Aim of the task: Only the lines with the string "人口販運新招多" are needed; return each of them from the entries below.

□ □ □ □ □

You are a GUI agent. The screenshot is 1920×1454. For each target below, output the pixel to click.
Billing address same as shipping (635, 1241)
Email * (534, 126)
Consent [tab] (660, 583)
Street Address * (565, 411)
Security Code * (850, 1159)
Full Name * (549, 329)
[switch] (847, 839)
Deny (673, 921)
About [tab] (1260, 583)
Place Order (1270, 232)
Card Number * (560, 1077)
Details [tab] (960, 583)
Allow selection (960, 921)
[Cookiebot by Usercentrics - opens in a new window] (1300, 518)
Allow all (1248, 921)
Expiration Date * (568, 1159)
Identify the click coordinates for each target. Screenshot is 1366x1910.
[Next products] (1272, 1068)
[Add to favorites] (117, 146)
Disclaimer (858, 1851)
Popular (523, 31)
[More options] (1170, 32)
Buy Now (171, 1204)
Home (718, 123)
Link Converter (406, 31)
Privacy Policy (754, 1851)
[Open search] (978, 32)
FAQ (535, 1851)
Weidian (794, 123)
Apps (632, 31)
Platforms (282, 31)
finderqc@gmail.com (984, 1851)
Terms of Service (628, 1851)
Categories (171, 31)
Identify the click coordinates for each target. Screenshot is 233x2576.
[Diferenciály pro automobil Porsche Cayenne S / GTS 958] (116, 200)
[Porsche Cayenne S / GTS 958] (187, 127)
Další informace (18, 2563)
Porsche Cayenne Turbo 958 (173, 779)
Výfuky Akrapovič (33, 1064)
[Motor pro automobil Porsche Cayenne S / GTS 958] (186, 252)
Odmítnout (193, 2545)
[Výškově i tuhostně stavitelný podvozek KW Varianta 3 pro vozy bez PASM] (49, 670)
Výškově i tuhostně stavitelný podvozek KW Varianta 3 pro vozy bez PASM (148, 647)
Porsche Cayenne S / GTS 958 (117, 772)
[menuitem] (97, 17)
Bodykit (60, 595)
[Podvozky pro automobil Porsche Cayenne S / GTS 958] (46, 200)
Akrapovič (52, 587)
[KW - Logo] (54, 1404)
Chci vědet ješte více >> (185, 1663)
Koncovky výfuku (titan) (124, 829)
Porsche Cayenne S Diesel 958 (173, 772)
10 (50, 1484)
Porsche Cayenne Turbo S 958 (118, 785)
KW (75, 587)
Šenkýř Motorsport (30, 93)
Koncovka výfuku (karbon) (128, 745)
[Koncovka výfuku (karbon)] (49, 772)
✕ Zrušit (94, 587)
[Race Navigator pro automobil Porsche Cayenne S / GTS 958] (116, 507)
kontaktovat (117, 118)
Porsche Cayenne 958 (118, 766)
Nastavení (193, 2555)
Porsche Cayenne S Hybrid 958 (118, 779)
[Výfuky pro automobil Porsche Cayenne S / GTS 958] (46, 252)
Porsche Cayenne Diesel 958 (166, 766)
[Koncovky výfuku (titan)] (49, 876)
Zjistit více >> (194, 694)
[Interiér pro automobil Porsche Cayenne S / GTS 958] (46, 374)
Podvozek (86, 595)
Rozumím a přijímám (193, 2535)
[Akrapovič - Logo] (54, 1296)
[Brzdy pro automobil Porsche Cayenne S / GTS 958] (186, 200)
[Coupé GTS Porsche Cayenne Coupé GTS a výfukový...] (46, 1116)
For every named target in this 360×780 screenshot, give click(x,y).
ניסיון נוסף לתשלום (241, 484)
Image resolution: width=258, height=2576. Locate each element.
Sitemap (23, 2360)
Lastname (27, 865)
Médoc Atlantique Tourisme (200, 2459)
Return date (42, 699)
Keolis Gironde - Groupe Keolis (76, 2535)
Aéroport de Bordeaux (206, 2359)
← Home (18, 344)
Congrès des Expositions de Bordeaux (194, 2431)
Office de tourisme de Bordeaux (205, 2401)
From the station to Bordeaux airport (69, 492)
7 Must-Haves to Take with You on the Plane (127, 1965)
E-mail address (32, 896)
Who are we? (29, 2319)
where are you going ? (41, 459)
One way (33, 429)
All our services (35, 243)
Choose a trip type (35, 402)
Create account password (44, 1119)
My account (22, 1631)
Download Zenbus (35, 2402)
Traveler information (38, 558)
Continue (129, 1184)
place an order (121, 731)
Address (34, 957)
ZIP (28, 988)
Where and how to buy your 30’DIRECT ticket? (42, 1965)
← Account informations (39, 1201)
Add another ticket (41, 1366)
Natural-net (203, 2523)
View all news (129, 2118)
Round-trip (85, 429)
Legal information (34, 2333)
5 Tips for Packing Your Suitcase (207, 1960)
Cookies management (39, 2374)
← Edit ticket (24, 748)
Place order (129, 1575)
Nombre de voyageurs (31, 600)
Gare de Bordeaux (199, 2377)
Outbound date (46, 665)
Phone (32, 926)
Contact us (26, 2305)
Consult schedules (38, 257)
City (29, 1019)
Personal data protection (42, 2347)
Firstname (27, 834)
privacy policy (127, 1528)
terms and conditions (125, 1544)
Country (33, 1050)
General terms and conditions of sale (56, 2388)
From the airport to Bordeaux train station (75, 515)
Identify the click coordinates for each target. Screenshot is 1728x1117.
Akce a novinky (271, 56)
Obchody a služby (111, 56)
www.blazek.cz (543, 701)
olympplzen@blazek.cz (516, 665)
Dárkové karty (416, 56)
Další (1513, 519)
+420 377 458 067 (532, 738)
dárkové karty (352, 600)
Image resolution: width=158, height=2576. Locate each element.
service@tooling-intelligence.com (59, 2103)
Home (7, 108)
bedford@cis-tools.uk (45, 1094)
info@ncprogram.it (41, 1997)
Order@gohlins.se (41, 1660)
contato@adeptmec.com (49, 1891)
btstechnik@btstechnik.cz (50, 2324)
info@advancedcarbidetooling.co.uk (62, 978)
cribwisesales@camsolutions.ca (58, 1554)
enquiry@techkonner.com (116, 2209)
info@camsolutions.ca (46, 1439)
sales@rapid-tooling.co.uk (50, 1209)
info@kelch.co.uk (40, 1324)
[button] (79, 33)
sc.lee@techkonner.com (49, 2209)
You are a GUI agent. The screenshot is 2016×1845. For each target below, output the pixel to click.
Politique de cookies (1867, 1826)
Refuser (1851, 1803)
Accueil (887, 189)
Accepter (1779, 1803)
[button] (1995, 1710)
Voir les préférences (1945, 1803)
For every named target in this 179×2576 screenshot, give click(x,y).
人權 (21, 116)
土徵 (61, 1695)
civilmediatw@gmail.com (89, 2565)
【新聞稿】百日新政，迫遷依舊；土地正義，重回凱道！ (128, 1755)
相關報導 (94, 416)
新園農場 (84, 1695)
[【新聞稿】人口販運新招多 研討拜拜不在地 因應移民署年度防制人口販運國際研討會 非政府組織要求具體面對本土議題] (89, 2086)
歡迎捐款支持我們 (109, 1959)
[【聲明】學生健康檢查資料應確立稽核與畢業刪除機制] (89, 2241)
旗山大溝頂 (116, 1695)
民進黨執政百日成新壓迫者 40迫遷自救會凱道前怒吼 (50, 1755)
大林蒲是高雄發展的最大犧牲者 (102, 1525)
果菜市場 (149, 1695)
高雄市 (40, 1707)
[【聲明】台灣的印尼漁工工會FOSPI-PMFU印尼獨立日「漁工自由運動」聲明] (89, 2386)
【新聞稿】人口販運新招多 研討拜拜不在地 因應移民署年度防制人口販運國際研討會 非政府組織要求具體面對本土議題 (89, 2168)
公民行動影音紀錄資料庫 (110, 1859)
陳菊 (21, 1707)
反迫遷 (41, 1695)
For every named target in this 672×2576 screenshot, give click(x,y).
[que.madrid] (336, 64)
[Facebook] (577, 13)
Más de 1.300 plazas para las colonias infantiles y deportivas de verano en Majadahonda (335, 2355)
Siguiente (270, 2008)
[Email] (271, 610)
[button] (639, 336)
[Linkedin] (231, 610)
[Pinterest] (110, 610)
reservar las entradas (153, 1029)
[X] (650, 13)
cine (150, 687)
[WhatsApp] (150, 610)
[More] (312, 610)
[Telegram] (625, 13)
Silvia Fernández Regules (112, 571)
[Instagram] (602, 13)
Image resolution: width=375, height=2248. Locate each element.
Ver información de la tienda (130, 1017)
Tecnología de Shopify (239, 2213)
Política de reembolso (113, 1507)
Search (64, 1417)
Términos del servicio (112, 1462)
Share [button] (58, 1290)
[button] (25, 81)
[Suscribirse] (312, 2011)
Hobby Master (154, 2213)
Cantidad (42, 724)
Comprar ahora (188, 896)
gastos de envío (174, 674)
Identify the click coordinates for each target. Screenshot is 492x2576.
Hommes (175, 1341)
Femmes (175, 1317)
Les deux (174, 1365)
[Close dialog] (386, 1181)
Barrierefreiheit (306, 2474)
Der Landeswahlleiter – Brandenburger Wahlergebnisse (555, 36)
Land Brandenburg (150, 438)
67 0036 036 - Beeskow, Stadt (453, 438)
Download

□ □ □ □ □

Reply:
[【新聞稿】人口販運新招多 研討拜拜不在地 因應移民署年度防制人口販運國際研討會 非政府組織要求具體面對本土議題] (89, 2086)
【新聞稿】人口販運新招多 研討拜拜不在地 因應移民署年度防制人口販運國際研討會 非政府組織要求具體面對本土議題 (89, 2168)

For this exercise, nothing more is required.